(Saved data entries)
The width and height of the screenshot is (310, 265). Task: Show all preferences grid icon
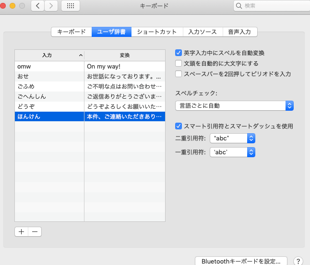point(70,6)
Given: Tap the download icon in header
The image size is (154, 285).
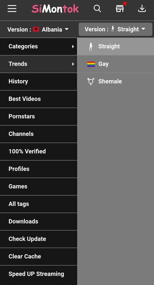Looking at the screenshot, I should (142, 9).
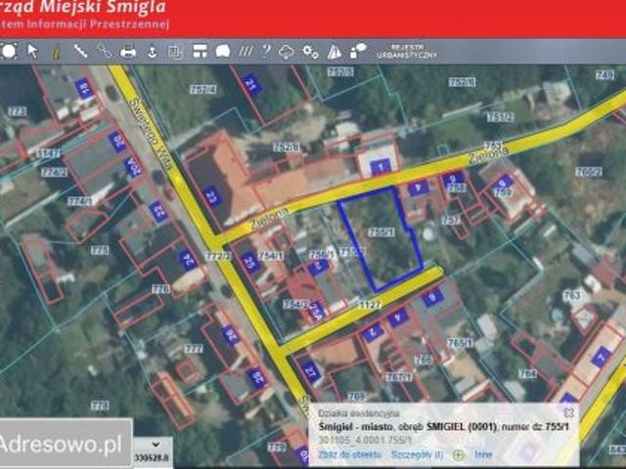
Task: Click the printer icon to print map
Action: click(x=128, y=50)
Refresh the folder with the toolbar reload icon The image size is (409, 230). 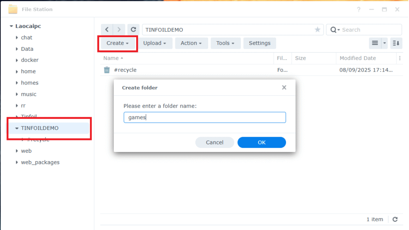(x=133, y=30)
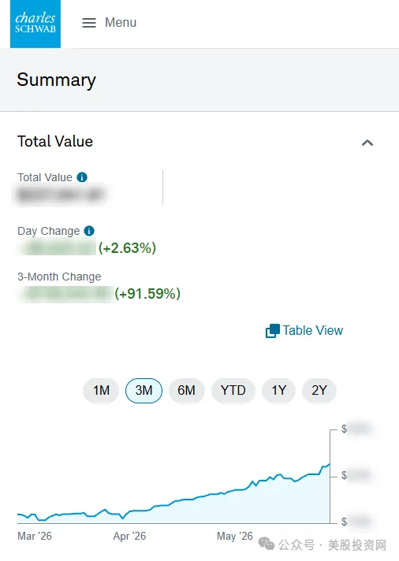Click the +91.59% three-month change figure

tap(147, 294)
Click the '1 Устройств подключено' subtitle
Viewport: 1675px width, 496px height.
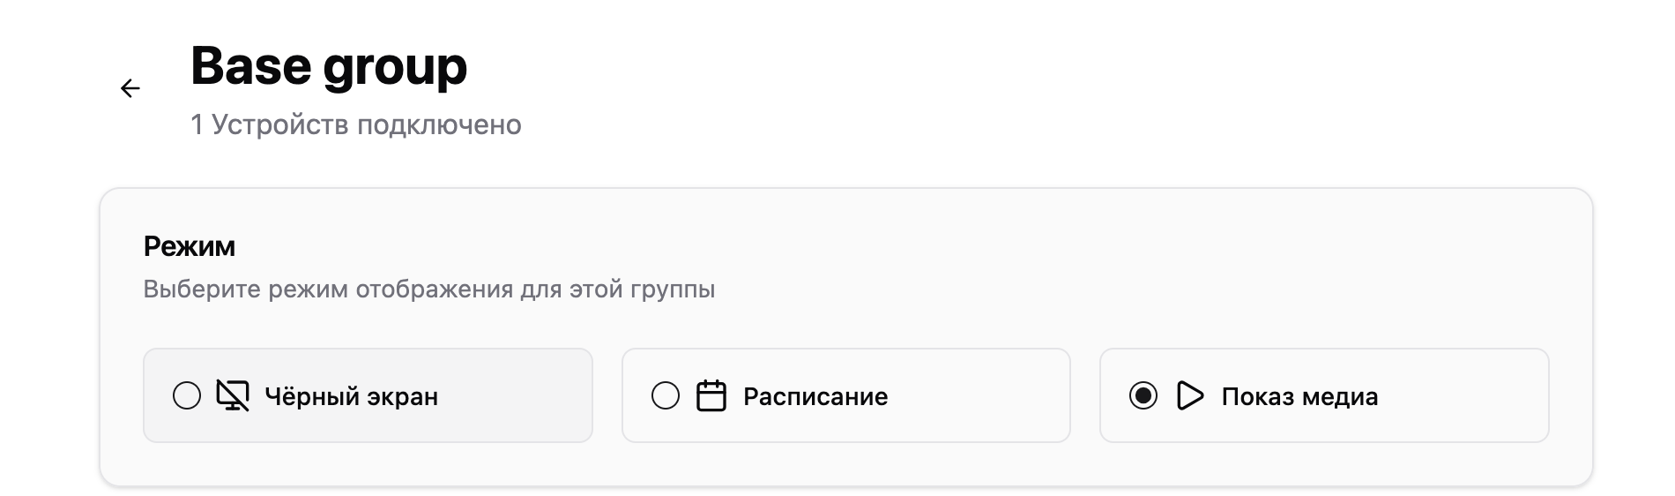355,125

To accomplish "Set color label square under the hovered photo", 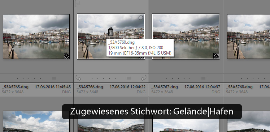I will coord(129,78).
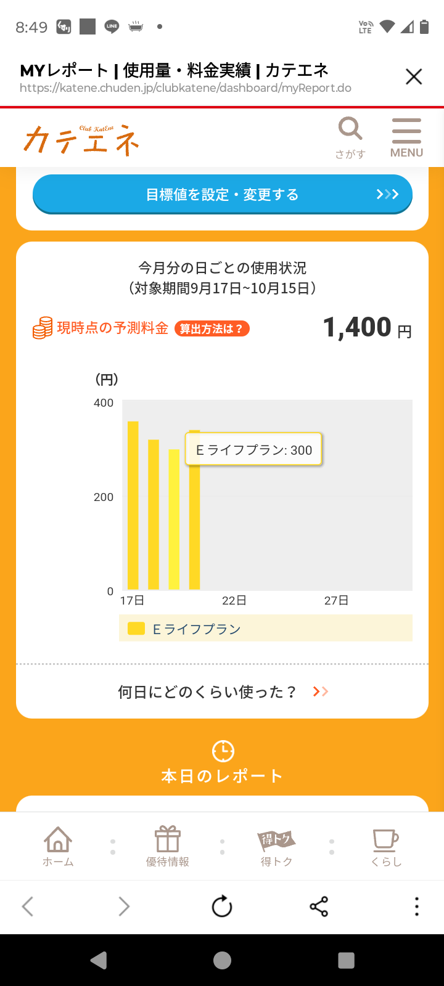This screenshot has height=986, width=444.
Task: Open the hamburger MENU
Action: point(406,137)
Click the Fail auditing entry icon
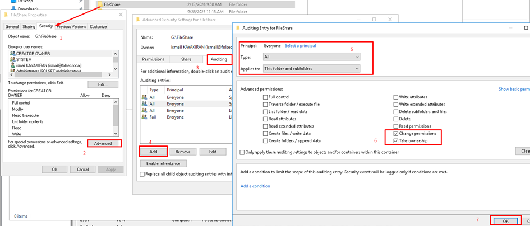The height and width of the screenshot is (226, 530). point(144,117)
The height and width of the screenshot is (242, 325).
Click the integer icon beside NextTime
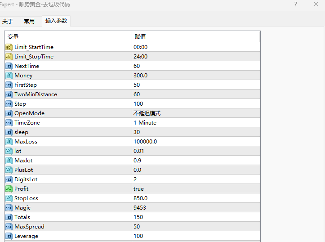[x=9, y=66]
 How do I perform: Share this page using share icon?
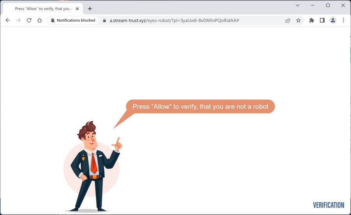(288, 20)
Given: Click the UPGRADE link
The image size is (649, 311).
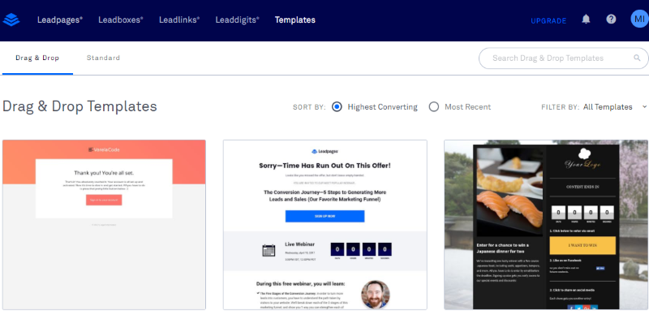Looking at the screenshot, I should click(x=548, y=20).
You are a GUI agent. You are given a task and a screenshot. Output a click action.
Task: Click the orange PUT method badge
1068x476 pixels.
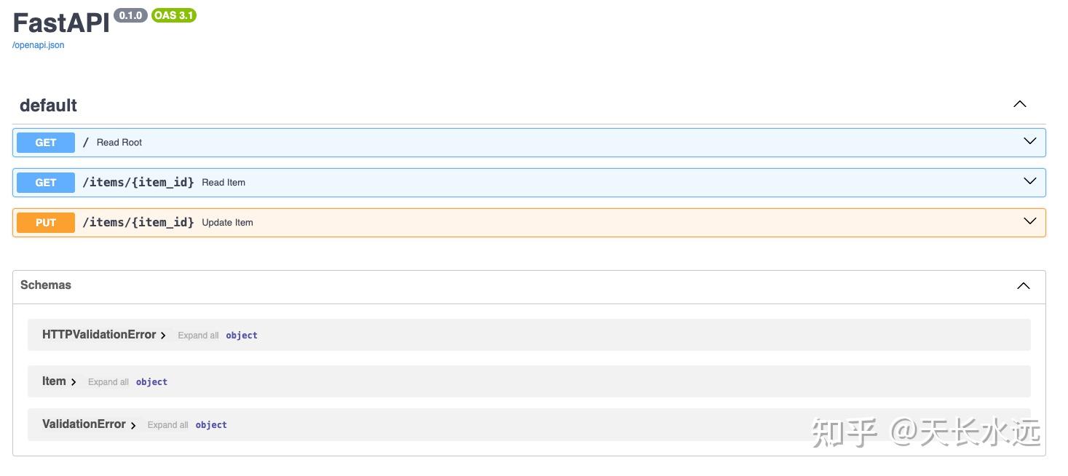tap(46, 223)
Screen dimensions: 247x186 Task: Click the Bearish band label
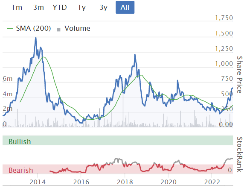pyautogui.click(x=21, y=170)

Problem description
With the pictures removed, print only the lines starting at the line that has "Click the integer icon beside NextTime" and ending at the line that has "Task: Click the orange PUT method badge", both ends included, exactly as they stand above.

Response to this task
Click the integer icon beside NextTime
[x=9, y=66]
 How do I perform: Share this page using share icon?
(288, 20)
Given: Click the UPGRADE link
The image size is (649, 311).
Looking at the screenshot, I should click(x=548, y=20).
You are a GUI agent. You are given a task and a screenshot. Output a click action.
Task: Click the orange PUT method badge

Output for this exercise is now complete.